::: Provided records :::

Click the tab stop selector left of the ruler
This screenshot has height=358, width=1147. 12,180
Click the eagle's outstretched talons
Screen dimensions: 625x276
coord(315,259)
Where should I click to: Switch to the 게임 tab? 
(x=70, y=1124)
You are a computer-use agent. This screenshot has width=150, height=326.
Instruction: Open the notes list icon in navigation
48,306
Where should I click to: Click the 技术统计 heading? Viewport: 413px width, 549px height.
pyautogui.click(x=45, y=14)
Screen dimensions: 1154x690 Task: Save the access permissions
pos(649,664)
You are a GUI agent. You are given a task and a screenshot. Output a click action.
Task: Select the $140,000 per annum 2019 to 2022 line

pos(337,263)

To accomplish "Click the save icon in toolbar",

:::

(Work task):
Within the data above, the span starting at the line containing "Where should I click to: Click" and ending at the line containing "You are a GUI" is to be retyped exactly, with no other lines.

(Solution to this exercise):
Where should I click to: Click the 技术统计 heading? Viewport: 413px width, 549px height.
pyautogui.click(x=45, y=14)
Screen dimensions: 1154x690 Task: Save the access permissions
pos(649,664)
You are a GUI agent. You are given a task and a screenshot. Output a click action.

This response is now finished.